Supplied passage

23 S.W.2d 354 | Tex. Crim. App. | 1929
Lead Opinion
The conviction is for the unlawful possession for the purpose of sale of liquor capable of producing intoxication; punishment fixed at confinement in the penitentiary for a period of one year.
There was evidence that the witness McAllister, in company with the witness Payne, went to the Jenkins and Bradley Sandwich Stand and procured two drinks of whisky. At that time no other intoxicating liquor was exhibited. Whether there was payment for the drinks of whisky and whether they were delivered by the appellant is more or less in doubt. Circumstances, however, were such as would justify the conclusion that payment was made and that the appellant was an actor in the transaction. On another occasion, McAllister and Bush visited the same sandwich stand and were served with drinks of whisky, and in addition thereto McAllister acquired a bottle of whisky which he afterwards delivered to the sheriff. Touching the delivery of the whisky and the payment therefor, the evidence is about on a parity with that above described. Soon after the second occasion mentioned officers searched the premises and according to their testimony found a half-gallon jar with a small quantity of whisky in it. There were some circumstances which they detailed to the jury tending to show that whisky had been poured out of the jar into a sink.
Appellant testified and specifically controverted all the testimony touching both of the transactions in which the witness McAllister took part and denied the possession or sale of whisky. That there were two occasions is made plain, but the time intervening between the two is left extremely indefinite.
In a prosecution for the possession of intoxicating liquor for the purpose of sale it has been held competent under certain circumstances to prove sales by the accused as declared in the following precedents: Atwood v. State,
If the jury concluded that on both of his visits McAllister purchased whisky from the appellant, the relations of one of the transactions to the other were such as to render proof of each available to the State as bearing upon the purpose of the accused as well as upon his identity as to the offender. It is manifest from the verdict that the jury found that upon one or both of the occasions the appellant *630 possessed intoxicating liquor for the purpose of sale. Considering the evidence in its entirety, in connection with the verdict rendered and the penalty assessed, it is believed that in refusing the request of the accused made at the close of the testimony to require the State to elect upon which of the transactions it would rely, no error justifying a reversal was committed. If the conviction had been for more than the minimum penalty the matter would come in a different light, but inasmuch as the penalty assessed was the lowest permitted by law, it is not believed that the circumstances would require or justify a reversal of the judgment of conviction.

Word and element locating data
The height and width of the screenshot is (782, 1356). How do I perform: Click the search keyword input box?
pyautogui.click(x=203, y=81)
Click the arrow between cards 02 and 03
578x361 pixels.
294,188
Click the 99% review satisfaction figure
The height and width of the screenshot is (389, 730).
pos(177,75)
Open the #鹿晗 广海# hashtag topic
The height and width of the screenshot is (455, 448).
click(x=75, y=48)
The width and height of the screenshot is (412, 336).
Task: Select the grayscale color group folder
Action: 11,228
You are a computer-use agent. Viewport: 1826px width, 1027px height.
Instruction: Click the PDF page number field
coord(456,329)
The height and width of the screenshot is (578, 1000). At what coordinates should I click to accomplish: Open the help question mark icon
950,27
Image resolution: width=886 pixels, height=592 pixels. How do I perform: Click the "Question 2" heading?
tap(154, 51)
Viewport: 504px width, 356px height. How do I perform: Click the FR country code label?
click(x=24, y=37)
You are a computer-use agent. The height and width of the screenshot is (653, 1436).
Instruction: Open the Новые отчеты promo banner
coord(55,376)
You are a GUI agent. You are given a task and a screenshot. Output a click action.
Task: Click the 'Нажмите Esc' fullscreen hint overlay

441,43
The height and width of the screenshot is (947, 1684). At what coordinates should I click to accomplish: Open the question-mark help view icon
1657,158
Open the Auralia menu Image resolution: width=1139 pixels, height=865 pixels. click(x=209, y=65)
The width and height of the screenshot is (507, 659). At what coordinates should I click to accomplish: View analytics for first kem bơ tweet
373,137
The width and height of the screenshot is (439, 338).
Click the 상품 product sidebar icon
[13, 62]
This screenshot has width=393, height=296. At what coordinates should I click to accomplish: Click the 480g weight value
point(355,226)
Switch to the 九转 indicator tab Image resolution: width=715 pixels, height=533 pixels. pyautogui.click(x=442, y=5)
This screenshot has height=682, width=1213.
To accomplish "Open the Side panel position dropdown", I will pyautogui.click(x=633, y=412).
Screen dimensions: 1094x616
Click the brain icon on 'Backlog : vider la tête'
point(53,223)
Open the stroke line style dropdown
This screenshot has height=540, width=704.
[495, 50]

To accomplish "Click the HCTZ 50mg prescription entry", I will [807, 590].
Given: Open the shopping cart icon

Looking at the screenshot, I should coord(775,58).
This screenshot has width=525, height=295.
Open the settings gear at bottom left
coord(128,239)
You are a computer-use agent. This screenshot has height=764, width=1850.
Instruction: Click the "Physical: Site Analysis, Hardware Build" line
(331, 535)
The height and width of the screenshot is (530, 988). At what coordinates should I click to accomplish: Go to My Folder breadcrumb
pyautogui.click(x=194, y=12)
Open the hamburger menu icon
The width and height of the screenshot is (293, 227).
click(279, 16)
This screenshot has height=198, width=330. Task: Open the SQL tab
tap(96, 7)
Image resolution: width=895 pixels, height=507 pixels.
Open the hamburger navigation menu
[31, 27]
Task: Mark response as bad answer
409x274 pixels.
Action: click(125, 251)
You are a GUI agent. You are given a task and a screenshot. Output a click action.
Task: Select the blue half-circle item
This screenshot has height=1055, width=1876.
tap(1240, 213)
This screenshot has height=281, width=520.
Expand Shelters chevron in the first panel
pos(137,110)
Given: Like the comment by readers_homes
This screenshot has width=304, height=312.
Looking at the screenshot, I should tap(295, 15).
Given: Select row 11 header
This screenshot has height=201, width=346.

Prompt
Answer these questions from the court opinion:
(a) What punishment was fixed for the conviction?
(b) What did McAllister do with the bottle of whisky he acquired on the second visit?
(c) What did the officers find when they searched the premises?

Exercise response
(a) Confinement in the penitentiary for a period of one year.
(b) He afterwards delivered it to the sheriff.
(c) A half-gallon jar with a small quantity of whisky in it.